# Biergarten is convenient...



## MichaelE (Mar 7, 2018)

The station platform just happens to be right up the tracks. The Biergarten is only a short quick walk for a 30 minute stop at the station for loading and unloading.

The 2nd Class passenger car has especially easy access to the Biergarten, and in fact, there is a ramp (not pictured) that the owners have built from the tracks right to the back of the Biergarten for a quick Paulaner Märzen.














































008-7 pulling out after a quick stop for refreshments.


----------



## Guest (Sep 17, 2018)

Very nice scene, Michael. A stop at the Biergarten is the perfect ending a long workday. In fact, this scene has inspired me to go to the fridge and get a Beck's.


----------



## flyboy2610 (Jan 20, 2010)

Diet Pepsi for me, please! The regular stuff is just too sweet.


----------



## Lemonhawk (Sep 24, 2013)

Michael, you are having way too much fun!


----------



## MichaelE (Mar 7, 2018)

I don't know that I've ever had too much of that!


----------



## Stumpy (Mar 19, 2013)

Love it!


----------



## punepassenger (Sep 6, 2018)

Fantastic scenery!

What fun it would be to get to have a beer at the end of your day and then head home. Summers will see that thing flooded with people right from early afternoon.

One question: is the flat roof a right thing to go with? I rarely saw flat roof on bars/houses there. I guess one has to get some kind of permission before getting a flat roof instead of standard slanting one with specific angles. Or may be I am wrong with the info.


----------



## gunrunnerjohn (Nov 10, 2010)

Looks great, you need a few cars in the parking lot, they'll go out of business depending on the train riders!


----------



## MichaelE (Mar 7, 2018)

Vehicles, any vehicles are in short supply around this town because of the cost. These little HO vehicles are outrageously expensive. The town can't even afford a Polizei auto.


----------



## gunrunnerjohn (Nov 10, 2010)

Your little town will never get out of it's economic malaise if you don't get more business to the downtown businesses!


----------



## MichaelE (Mar 7, 2018)

I think things are about to change for the better.


----------



## Gramps (Feb 28, 2016)

I don't know why but when I see your photos I have this urge to invade France. Great work.


----------
---*---
** Exercise A **
According to the forum thread, how long is the stop at the station for loading and unloading?
** Exercise B **
Please reproduce the forum thread word for word, starting at "## Guest (Sep" and continuing up to and including "(Jan 20, 2010)".

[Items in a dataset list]
---*---
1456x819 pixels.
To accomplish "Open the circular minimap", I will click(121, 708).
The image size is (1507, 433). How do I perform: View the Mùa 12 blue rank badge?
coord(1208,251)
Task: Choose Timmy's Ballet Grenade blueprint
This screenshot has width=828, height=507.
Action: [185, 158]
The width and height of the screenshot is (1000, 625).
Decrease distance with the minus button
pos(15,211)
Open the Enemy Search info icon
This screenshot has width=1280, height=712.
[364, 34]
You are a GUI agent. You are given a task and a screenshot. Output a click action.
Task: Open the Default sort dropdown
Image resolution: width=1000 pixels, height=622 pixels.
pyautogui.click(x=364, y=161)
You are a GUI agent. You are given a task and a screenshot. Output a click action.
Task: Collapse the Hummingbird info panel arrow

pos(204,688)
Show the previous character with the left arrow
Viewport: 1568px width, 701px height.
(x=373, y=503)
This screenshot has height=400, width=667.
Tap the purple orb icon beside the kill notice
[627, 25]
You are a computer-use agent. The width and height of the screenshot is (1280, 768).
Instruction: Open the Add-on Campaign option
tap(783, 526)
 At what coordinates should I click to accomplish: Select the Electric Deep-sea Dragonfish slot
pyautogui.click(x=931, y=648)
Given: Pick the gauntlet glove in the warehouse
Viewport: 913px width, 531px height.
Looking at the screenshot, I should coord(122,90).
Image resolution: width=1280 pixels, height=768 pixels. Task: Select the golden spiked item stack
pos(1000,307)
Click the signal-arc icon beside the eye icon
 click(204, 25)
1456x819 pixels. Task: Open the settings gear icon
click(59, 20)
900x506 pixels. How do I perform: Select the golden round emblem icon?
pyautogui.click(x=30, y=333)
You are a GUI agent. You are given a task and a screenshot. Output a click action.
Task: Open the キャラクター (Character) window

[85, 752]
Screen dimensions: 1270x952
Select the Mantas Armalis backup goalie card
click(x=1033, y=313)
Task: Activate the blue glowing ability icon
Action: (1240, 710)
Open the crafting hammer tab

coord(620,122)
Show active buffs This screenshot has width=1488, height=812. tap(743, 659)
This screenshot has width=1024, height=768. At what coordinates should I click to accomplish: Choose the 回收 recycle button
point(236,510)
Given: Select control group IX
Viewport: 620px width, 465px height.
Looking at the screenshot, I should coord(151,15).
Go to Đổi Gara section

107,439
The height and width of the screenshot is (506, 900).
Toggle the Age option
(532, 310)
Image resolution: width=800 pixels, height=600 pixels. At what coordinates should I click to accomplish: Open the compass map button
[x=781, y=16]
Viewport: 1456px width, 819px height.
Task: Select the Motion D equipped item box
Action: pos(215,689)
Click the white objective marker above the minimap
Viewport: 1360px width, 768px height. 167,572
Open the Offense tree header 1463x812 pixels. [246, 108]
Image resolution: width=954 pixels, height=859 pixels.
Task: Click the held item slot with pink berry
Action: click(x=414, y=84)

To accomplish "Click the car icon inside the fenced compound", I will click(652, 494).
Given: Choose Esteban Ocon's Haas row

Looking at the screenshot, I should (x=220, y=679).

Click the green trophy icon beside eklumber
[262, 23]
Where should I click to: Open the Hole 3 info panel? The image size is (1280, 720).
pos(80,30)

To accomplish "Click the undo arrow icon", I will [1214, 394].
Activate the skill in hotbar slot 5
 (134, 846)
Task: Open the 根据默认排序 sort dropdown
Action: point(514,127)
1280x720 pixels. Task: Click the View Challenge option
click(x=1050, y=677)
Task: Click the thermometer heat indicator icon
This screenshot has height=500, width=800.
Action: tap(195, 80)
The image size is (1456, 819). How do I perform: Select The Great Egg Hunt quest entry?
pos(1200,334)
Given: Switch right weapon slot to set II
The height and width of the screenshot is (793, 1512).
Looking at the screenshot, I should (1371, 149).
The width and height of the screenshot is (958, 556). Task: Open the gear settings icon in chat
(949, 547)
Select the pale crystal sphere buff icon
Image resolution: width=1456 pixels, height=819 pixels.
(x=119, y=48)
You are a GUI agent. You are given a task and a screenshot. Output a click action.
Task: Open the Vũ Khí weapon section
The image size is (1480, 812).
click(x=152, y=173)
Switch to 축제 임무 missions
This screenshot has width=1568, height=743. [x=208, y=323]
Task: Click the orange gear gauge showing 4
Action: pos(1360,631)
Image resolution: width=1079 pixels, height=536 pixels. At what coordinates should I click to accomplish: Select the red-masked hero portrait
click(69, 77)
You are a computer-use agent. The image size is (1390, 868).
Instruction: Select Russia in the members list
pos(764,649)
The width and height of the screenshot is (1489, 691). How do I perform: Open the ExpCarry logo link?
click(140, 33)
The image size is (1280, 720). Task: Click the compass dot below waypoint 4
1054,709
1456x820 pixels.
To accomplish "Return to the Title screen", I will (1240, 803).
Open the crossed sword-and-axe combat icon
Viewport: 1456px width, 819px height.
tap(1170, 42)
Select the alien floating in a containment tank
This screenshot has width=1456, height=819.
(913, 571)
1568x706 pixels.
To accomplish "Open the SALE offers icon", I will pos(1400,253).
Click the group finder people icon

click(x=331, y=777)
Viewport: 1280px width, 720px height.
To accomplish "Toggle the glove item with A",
---*---
** Exercise answer A **
The stop at the station lasts 30 minutes.

** Exercise answer B **
## Guest (Sep 17, 2018)

Very nice scene, Michael. A stop at the Biergarten is the perfect ending a long workday. In fact, this scene has inspired me to go to the fridge and get a Beck's.


----------



## flyboy2610 (Jan 20, 2010)